Washington: NASA engineers are working on a small helicopter that could "scout" a trail for future Mars rovers.
The low-flying Mars helicopter would fly ahead of the rover almost every day, checking out various possible points of interest and helping engineers back on Earth plan the best driving route, the US space agency said in a statement.
The proposed helicopter could potentially triple the distance these vehicles currently drive in a Martian day and deliver a new level of visual information for choosing which sites to explore.
Scientists could also use the helicopter images to look for features for the rover to study in further detail.

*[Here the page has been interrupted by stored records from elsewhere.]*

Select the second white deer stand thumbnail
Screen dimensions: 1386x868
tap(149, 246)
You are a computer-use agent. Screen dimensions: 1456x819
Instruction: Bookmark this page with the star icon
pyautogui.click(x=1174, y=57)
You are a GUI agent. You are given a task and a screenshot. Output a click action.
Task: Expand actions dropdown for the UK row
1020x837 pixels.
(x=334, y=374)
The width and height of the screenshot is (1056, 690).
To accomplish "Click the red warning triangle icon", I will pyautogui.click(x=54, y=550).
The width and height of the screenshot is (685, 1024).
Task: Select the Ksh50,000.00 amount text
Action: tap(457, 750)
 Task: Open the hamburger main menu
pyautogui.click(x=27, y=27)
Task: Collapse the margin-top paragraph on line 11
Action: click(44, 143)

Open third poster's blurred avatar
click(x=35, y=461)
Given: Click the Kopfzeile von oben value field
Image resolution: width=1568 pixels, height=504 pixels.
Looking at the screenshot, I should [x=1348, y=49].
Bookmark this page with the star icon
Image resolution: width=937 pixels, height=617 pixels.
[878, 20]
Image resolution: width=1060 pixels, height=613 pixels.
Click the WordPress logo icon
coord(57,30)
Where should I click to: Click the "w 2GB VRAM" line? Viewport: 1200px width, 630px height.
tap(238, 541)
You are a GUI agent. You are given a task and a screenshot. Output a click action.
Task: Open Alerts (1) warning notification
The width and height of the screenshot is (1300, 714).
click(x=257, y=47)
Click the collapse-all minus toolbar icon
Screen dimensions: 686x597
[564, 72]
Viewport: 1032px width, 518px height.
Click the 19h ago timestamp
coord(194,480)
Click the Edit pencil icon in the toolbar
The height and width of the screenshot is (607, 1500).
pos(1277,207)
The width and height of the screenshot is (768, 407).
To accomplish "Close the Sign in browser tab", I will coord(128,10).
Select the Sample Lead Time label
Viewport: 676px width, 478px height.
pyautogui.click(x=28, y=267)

Another part of the helicopter's job would be to check out the best places for the rover to collect key samples and rocks for a cache, which a next-generation rover could pick up later.
The vehicle is envisioned to weigh one kg and measure 1.1 metres across from the tip of one blade to the other.
The prototype body looks like a medium-size cubic tissue box.
Till date, each NASA rover has delivered a wealth of information about the history and composition of the Red Planet but a rover's vision is limited by the view of on board cameras, and images from spacecraft orbiting Mars are the only other clues to where to drive it.
To have a better sense of where to go and what's worth studying on Mars, it could be useful to have a low-flying scout.
The current design is a proof-of-concept technology demonstration that has been tested at NASA's Jet Propulsion Laboratory, Pasadena, California.